Das Feuer. Sie hatten beschlossen, es direkt bei Capricorns Haus zu legen. So würde es die Hügel nicht so schnell erreichen, aber das bedrohen, was Capricorn am nächsten war: seine Schatzkammern.

Diesmal lag das Dorf nicht still und menschenleer da wie in den vergangenen Nächten. Es summte wie ein Wespennest. Auf dem Parkplatz patrouillierten gleich vier bewaffnete Posten, und um den Maschendrahtzaun, der das leere Fußballfeld umgab, war eine Reihe von Wagen geparkt. Ihre Scheinwerfer tauchten das Feld in grelles Licht. Der Asphalt sah aus wie ein helles Tuch, das jemand in der Dunkelheit ausgebreitet hatte.

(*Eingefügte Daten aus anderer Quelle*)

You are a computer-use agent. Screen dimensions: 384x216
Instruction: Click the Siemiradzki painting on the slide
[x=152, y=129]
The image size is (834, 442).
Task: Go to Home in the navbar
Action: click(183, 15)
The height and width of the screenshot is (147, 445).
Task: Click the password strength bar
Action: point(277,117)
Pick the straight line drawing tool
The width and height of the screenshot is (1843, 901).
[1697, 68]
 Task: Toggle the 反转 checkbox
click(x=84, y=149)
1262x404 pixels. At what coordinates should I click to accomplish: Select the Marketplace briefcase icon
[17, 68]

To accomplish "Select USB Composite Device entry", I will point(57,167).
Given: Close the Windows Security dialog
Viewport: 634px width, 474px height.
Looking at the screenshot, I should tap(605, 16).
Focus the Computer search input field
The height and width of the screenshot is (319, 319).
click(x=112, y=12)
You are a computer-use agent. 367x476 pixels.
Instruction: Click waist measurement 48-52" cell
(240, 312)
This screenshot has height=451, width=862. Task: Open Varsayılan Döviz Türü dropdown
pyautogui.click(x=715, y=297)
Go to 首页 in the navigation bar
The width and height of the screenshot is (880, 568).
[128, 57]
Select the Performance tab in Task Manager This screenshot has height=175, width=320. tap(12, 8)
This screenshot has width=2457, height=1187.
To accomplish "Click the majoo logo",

»Also dort soll das Spektakel stattfinden«, flüsterte Zauberzunge, als sie sich den Häusern näherten. »Arme Meggie.«

In der Mitte des Platzes war so etwas wie ein Podest aufgebaut, und ihm gegenüber stand ein Käfig, vielleicht für das Ungeheuer, das Zauberzunges Tochter herbeilesen sollte, oder für die Gefangenen. Am linken Rand des Feldes, den Maschendrahtzaun und das Dorf im Rücken, standen lange Holzbänke, ein paar von den Schwarzjacken hockten schon darauf wie Raben, die ein helles, warmes Plätzchen für die Nacht gefunden hatten.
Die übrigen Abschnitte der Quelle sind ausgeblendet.